_Extracted records_
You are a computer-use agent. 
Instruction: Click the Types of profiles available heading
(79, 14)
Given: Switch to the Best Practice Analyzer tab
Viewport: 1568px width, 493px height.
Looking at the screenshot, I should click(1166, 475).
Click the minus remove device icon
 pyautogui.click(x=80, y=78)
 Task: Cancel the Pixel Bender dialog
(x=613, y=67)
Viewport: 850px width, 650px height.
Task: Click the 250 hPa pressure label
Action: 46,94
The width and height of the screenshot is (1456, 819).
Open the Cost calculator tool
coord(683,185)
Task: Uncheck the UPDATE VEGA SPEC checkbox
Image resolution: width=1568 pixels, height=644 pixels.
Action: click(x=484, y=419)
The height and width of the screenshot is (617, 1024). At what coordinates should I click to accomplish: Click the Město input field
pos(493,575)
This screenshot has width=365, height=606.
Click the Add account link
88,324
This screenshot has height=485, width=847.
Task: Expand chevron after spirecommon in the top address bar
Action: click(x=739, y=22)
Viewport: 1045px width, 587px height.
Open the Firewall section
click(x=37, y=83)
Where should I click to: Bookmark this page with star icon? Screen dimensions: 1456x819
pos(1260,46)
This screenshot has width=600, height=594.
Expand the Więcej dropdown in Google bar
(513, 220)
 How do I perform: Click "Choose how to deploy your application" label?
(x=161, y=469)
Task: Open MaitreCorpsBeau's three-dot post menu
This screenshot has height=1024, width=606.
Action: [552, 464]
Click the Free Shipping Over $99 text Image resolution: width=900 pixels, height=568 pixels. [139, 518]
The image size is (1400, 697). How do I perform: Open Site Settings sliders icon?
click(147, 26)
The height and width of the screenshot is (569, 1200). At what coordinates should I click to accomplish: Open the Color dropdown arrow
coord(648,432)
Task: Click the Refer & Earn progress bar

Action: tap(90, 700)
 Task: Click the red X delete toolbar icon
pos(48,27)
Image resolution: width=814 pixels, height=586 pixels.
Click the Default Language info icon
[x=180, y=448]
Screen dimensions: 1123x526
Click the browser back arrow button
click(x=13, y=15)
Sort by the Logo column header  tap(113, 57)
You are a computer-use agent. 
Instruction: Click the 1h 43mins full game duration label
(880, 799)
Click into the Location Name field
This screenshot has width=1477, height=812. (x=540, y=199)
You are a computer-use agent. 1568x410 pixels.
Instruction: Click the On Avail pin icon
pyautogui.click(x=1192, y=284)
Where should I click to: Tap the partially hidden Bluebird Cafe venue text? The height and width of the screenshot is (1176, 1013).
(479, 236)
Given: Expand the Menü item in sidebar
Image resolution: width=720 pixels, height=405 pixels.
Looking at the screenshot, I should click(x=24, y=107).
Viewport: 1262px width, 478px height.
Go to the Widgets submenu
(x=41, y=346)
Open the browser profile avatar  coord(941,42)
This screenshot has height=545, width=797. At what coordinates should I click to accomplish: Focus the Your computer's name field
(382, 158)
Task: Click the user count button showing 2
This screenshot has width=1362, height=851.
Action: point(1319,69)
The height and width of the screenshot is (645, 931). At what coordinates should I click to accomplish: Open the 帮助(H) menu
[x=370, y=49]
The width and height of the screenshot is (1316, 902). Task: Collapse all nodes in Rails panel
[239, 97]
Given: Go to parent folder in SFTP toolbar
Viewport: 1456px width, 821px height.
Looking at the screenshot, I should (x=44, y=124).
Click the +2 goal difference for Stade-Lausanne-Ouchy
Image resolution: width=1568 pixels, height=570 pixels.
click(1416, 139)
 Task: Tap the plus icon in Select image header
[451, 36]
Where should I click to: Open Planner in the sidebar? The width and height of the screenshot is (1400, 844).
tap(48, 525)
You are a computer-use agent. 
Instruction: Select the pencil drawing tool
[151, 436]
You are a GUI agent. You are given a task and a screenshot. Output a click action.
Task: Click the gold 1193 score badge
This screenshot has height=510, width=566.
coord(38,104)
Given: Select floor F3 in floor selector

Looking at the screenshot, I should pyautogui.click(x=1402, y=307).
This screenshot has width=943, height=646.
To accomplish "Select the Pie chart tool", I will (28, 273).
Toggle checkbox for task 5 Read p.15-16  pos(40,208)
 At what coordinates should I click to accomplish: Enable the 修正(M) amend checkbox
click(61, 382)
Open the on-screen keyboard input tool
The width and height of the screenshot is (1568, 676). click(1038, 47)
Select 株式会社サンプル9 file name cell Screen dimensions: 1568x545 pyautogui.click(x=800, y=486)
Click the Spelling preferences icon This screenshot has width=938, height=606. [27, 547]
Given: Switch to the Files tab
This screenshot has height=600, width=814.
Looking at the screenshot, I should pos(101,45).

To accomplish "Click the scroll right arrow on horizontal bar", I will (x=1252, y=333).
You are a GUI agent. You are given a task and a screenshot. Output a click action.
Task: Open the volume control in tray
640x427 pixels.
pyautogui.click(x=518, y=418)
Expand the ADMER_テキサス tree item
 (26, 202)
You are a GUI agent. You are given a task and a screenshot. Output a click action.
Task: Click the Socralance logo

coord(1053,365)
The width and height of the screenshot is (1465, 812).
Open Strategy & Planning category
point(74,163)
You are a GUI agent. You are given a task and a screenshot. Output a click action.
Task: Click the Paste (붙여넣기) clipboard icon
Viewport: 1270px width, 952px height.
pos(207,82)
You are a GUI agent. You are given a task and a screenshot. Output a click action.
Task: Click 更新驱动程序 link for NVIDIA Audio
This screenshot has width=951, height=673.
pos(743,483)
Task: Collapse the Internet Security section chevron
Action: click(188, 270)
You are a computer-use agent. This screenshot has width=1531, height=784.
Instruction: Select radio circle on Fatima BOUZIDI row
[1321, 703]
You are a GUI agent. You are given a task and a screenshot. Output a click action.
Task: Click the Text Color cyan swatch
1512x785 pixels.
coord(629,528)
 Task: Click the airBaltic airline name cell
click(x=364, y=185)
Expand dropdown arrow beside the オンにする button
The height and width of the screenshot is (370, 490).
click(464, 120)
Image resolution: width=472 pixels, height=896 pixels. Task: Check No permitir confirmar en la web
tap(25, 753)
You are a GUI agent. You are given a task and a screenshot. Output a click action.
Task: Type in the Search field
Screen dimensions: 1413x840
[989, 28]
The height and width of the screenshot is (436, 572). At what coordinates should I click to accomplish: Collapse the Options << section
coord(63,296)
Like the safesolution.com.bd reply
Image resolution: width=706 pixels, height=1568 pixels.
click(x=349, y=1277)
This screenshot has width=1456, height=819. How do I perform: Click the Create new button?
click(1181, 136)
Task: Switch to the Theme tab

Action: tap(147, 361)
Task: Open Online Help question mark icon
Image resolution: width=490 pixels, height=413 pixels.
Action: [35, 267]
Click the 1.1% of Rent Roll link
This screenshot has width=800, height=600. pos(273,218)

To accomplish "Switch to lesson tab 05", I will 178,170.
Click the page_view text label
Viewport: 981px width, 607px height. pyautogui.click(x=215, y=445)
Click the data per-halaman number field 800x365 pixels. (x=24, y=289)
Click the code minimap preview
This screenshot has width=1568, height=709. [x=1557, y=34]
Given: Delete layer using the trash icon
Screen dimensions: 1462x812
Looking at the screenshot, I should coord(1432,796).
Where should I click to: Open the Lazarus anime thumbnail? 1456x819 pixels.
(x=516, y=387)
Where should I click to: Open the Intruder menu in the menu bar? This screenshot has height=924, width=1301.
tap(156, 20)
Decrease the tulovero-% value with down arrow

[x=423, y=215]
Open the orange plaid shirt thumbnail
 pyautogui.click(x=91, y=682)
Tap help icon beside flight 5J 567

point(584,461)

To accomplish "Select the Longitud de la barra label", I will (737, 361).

_Objective_
Reproduce all of the lines above word for word.

_Written solution_
You are a computer-use agent. 
Instruction: Click the Types of profiles available heading
(79, 14)
Given: Switch to the Best Practice Analyzer tab
Viewport: 1568px width, 493px height.
Looking at the screenshot, I should click(1166, 475).
Click the minus remove device icon
 pyautogui.click(x=80, y=78)
 Task: Cancel the Pixel Bender dialog
(x=613, y=67)
Viewport: 850px width, 650px height.
Task: Click the 250 hPa pressure label
Action: 46,94
The width and height of the screenshot is (1456, 819).
Open the Cost calculator tool
coord(683,185)
Task: Uncheck the UPDATE VEGA SPEC checkbox
Image resolution: width=1568 pixels, height=644 pixels.
Action: click(x=484, y=419)
The height and width of the screenshot is (617, 1024). At what coordinates should I click to accomplish: Click the Město input field
pos(493,575)
This screenshot has width=365, height=606.
Click the Add account link
88,324
This screenshot has height=485, width=847.
Task: Expand chevron after spirecommon in the top address bar
Action: click(x=739, y=22)
Viewport: 1045px width, 587px height.
Open the Firewall section
click(x=37, y=83)
Where should I click to: Bookmark this page with star icon? Screen dimensions: 1456x819
pos(1260,46)
This screenshot has width=600, height=594.
Expand the Więcej dropdown in Google bar
(513, 220)
 How do I perform: Click "Choose how to deploy your application" label?
(x=161, y=469)
Task: Open MaitreCorpsBeau's three-dot post menu
This screenshot has height=1024, width=606.
Action: [552, 464]
Click the Free Shipping Over $99 text Image resolution: width=900 pixels, height=568 pixels. [139, 518]
The image size is (1400, 697). How do I perform: Open Site Settings sliders icon?
click(147, 26)
The height and width of the screenshot is (569, 1200). At what coordinates should I click to accomplish: Open the Color dropdown arrow
coord(648,432)
Task: Click the Refer & Earn progress bar

Action: tap(90, 700)
 Task: Click the red X delete toolbar icon
pos(48,27)
Image resolution: width=814 pixels, height=586 pixels.
Click the Default Language info icon
[x=180, y=448]
Screen dimensions: 1123x526
Click the browser back arrow button
click(x=13, y=15)
Sort by the Logo column header  tap(113, 57)
You are a computer-use agent. 
Instruction: Click the 1h 43mins full game duration label
(880, 799)
Click into the Location Name field
This screenshot has width=1477, height=812. (x=540, y=199)
You are a computer-use agent. 1568x410 pixels.
Instruction: Click the On Avail pin icon
pyautogui.click(x=1192, y=284)
Where should I click to: Tap the partially hidden Bluebird Cafe venue text? The height and width of the screenshot is (1176, 1013).
(479, 236)
Given: Expand the Menü item in sidebar
Image resolution: width=720 pixels, height=405 pixels.
Looking at the screenshot, I should click(x=24, y=107).
Viewport: 1262px width, 478px height.
Go to the Widgets submenu
(x=41, y=346)
Open the browser profile avatar  coord(941,42)
This screenshot has height=545, width=797. At what coordinates should I click to accomplish: Focus the Your computer's name field
(382, 158)
Task: Click the user count button showing 2
This screenshot has width=1362, height=851.
Action: point(1319,69)
The height and width of the screenshot is (645, 931). At what coordinates should I click to accomplish: Open the 帮助(H) menu
[x=370, y=49]
The width and height of the screenshot is (1316, 902). Task: Collapse all nodes in Rails panel
[239, 97]
Given: Go to parent folder in SFTP toolbar
Viewport: 1456px width, 821px height.
Looking at the screenshot, I should (x=44, y=124).
Click the +2 goal difference for Stade-Lausanne-Ouchy
Image resolution: width=1568 pixels, height=570 pixels.
click(1416, 139)
 Task: Tap the plus icon in Select image header
[451, 36]
Where should I click to: Open Planner in the sidebar? The width and height of the screenshot is (1400, 844).
tap(48, 525)
You are a computer-use agent. 
Instruction: Select the pencil drawing tool
[151, 436]
You are a GUI agent. You are given a task and a screenshot. Output a click action.
Task: Click the gold 1193 score badge
This screenshot has height=510, width=566.
coord(38,104)
Given: Select floor F3 in floor selector

Looking at the screenshot, I should pyautogui.click(x=1402, y=307).
This screenshot has width=943, height=646.
To accomplish "Select the Pie chart tool", I will (28, 273).
Toggle checkbox for task 5 Read p.15-16  pos(40,208)
 At what coordinates should I click to accomplish: Enable the 修正(M) amend checkbox
click(61, 382)
Open the on-screen keyboard input tool
The width and height of the screenshot is (1568, 676). click(1038, 47)
Select 株式会社サンプル9 file name cell Screen dimensions: 1568x545 pyautogui.click(x=800, y=486)
Click the Spelling preferences icon This screenshot has width=938, height=606. [27, 547]
Given: Switch to the Files tab
This screenshot has height=600, width=814.
Looking at the screenshot, I should pos(101,45).

To accomplish "Click the scroll right arrow on horizontal bar", I will (x=1252, y=333).
You are a GUI agent. You are given a task and a screenshot. Output a click action.
Task: Open the volume control in tray
640x427 pixels.
pyautogui.click(x=518, y=418)
Expand the ADMER_テキサス tree item
 (26, 202)
You are a GUI agent. You are given a task and a screenshot. Output a click action.
Task: Click the Socralance logo

coord(1053,365)
The width and height of the screenshot is (1465, 812).
Open Strategy & Planning category
point(74,163)
You are a GUI agent. You are given a task and a screenshot. Output a click action.
Task: Click the Paste (붙여넣기) clipboard icon
Viewport: 1270px width, 952px height.
pos(207,82)
You are a GUI agent. You are given a task and a screenshot. Output a click action.
Task: Click 更新驱动程序 link for NVIDIA Audio
This screenshot has width=951, height=673.
pos(743,483)
Task: Collapse the Internet Security section chevron
Action: click(188, 270)
You are a computer-use agent. This screenshot has width=1531, height=784.
Instruction: Select radio circle on Fatima BOUZIDI row
[1321, 703]
You are a GUI agent. You are given a task and a screenshot. Output a click action.
Task: Click the Text Color cyan swatch
1512x785 pixels.
coord(629,528)
 Task: Click the airBaltic airline name cell
click(x=364, y=185)
Expand dropdown arrow beside the オンにする button
The height and width of the screenshot is (370, 490).
click(464, 120)
Image resolution: width=472 pixels, height=896 pixels. Task: Check No permitir confirmar en la web
tap(25, 753)
You are a GUI agent. You are given a task and a screenshot. Output a click action.
Task: Type in the Search field
Screen dimensions: 1413x840
[989, 28]
The height and width of the screenshot is (436, 572). At what coordinates should I click to accomplish: Collapse the Options << section
coord(63,296)
Like the safesolution.com.bd reply
Image resolution: width=706 pixels, height=1568 pixels.
click(x=349, y=1277)
This screenshot has width=1456, height=819. How do I perform: Click the Create new button?
click(1181, 136)
Task: Switch to the Theme tab

Action: tap(147, 361)
Task: Open Online Help question mark icon
Image resolution: width=490 pixels, height=413 pixels.
Action: [35, 267]
Click the 1.1% of Rent Roll link
This screenshot has width=800, height=600. pos(273,218)

To accomplish "Switch to lesson tab 05", I will 178,170.
Click the page_view text label
Viewport: 981px width, 607px height. pyautogui.click(x=215, y=445)
Click the data per-halaman number field 800x365 pixels. (x=24, y=289)
Click the code minimap preview
This screenshot has width=1568, height=709. [x=1557, y=34]
Given: Delete layer using the trash icon
Screen dimensions: 1462x812
Looking at the screenshot, I should coord(1432,796).
Where should I click to: Open the Lazarus anime thumbnail? 1456x819 pixels.
(x=516, y=387)
Where should I click to: Open the Intruder menu in the menu bar? This screenshot has height=924, width=1301.
tap(156, 20)
Decrease the tulovero-% value with down arrow

[x=423, y=215]
Open the orange plaid shirt thumbnail
 pyautogui.click(x=91, y=682)
Tap help icon beside flight 5J 567

point(584,461)

To accomplish "Select the Longitud de la barra label", I will (737, 361).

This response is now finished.